Merge pull request #4145 from AI-Hypercomputer:0.2.3

Google-ML-Automation · Google-ML-Automation · commit 3190805a8a91 · 2026-06-12T15:15:15.000-07:00
PiperOrigin-RevId: 931357244
diff --git a/docs/release_notes.md b/docs/release_notes.md
@@ -22,6 +22,37 @@ MaxText is [available in PyPI](https://pypi.org/project/maxtext/) and can be ins
 
 ## Releases
 
+### v0.2.3
+
+#### Changes
+
+- Upgraded JAX to version 0.10.0 for pre-training and 0.10.1 for post-training.
+- **New vLLM-Powered Evaluation Framework**: Introduced an eval framework for running lm-eval, evalchemy, and custom benchmarking against MaxText checkpoints.

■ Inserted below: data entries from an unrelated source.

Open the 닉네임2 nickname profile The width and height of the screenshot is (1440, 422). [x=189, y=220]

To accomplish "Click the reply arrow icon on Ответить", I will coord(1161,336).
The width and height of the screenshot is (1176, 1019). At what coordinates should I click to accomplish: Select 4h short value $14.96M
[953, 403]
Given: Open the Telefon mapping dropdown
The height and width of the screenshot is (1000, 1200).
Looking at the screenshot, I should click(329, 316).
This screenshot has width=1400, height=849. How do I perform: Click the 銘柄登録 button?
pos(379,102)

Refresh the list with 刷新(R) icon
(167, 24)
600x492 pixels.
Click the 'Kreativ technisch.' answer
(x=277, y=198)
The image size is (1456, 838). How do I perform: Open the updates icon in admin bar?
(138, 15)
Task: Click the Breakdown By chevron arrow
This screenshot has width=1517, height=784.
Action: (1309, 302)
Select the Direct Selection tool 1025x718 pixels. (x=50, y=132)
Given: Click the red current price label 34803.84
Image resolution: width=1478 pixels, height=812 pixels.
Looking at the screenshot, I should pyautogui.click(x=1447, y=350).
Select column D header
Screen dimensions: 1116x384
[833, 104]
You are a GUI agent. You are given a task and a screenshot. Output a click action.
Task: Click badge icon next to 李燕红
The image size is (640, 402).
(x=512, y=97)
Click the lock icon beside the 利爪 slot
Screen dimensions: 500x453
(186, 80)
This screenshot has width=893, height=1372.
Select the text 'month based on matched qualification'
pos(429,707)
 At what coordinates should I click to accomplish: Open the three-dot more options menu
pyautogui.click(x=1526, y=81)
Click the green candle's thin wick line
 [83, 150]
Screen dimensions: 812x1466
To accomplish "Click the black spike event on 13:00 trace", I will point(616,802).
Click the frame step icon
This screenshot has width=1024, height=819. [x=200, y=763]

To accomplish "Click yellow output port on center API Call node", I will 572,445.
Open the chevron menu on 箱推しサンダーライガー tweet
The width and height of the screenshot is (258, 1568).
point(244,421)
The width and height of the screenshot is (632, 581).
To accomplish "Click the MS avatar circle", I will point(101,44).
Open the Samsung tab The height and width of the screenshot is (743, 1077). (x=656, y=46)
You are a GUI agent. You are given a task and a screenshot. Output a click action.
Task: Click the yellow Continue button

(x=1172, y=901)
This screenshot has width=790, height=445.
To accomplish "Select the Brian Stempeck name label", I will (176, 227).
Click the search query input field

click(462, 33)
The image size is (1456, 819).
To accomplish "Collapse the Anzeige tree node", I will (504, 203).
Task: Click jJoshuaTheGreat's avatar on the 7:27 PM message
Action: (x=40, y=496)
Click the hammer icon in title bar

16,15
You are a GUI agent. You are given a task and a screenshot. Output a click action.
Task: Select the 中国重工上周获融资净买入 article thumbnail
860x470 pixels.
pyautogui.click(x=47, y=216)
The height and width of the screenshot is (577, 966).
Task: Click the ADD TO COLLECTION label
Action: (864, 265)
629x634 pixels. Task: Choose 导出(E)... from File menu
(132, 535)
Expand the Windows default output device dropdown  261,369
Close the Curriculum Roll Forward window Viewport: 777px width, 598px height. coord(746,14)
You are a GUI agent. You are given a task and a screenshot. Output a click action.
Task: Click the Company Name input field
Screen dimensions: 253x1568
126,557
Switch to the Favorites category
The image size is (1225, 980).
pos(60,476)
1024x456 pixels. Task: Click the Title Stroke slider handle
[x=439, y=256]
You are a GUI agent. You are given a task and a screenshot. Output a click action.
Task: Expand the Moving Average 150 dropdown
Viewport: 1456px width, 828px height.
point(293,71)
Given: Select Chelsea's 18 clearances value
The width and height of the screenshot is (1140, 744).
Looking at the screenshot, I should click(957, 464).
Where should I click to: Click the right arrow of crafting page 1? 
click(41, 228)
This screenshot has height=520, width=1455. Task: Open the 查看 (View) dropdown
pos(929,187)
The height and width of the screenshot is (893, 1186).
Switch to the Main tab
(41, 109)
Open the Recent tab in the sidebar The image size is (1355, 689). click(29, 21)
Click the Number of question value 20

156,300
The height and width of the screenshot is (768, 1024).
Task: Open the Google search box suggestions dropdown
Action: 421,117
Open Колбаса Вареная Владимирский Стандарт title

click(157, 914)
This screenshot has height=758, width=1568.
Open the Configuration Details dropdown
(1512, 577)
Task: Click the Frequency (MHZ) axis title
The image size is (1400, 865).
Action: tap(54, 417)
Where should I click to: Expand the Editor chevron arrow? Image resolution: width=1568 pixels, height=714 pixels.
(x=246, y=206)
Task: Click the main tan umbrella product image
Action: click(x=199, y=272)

See the [evaluation guide](https://maxtext.readthedocs.io/en/latest/guides/eval_framework.html) for details.
+- Added support for pre-training new models:
+  - **Qwen3.5**: Qwen3.5 35B & 397B is now [supported](https://github.com/AI-Hypercomputer/maxtext/blob/d938b91acaa3baaaf32956e21677bd29e14549a1/tests/end_to_end/tpu/qwen/moe/run_qwen_moe.md).
+  - **Qwen3-Omni**: Support for multimodal SFT ([PR #3863](https://github.com/AI-Hypercomputer/maxtext/pull/3863)).
+- **Direct Preference Optimization (DPO/ORPO) Support**: Full support for DPO and ORPO alignment pipelines. See the [DPO tutorial](https://maxtext.readthedocs.io/en/latest/tutorials/posttraining/dpo.html) for details.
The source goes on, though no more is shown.